Isso quando não se parte, simplesmente, para a gracinha inconveniente ou o mau gosto, como aconteceu com um célebre caso, em 1991: o uso da vinheta "Brisa de Itu" no noticiário sobre o trágico vendaval que, em outubro daquele ano, fez 15 mortos e 200 feridos na cidade do interior paulista onde "tudo é grande".

Dias depois, naquela ocasião, o mesmo "Painel do Leitor" publicou uma carta na qual cinco signatários classificavam o tal "chapéu" de grotesco, sórdido, leviano, "que não condiz com um jornal sério e responsável socialmente".

No caso presente, o diário espanhol "El País", para pegar um exemplo que não seja de concorrente local, usa a vinheta "Guerra no Iraque", e nem por isso deixa de ser reconhecido como contrário à política dos EUA, manifestando-se nessa linha em editoriais, e, ao mesmo tempo, como de ótima qualidade no seu noticiário.

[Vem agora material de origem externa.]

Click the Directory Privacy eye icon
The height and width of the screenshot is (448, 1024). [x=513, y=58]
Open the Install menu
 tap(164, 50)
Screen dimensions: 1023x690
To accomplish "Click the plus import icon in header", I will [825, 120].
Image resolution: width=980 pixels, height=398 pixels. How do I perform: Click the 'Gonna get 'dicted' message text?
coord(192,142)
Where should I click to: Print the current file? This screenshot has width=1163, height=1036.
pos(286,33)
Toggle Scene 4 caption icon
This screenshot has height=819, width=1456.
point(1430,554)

No fundo, essa polêmica do "Painel" sobre o "Ataque do império", na semana passada, não põe em discussão apenas a opinião do jornal (de resto, absolutamente legítima), mas também, e principalmente, até que ponto cabe ou não contaminar com essa opinião, mesmo de modo subliminar ou limitado, um espaço considerado sagrado de equilíbrio e imparcialidade -qualidades essas que, deixe-se claro, não são sinônimo de burocratismo nem são incompatíveis com a graça saudável ou a criatividade.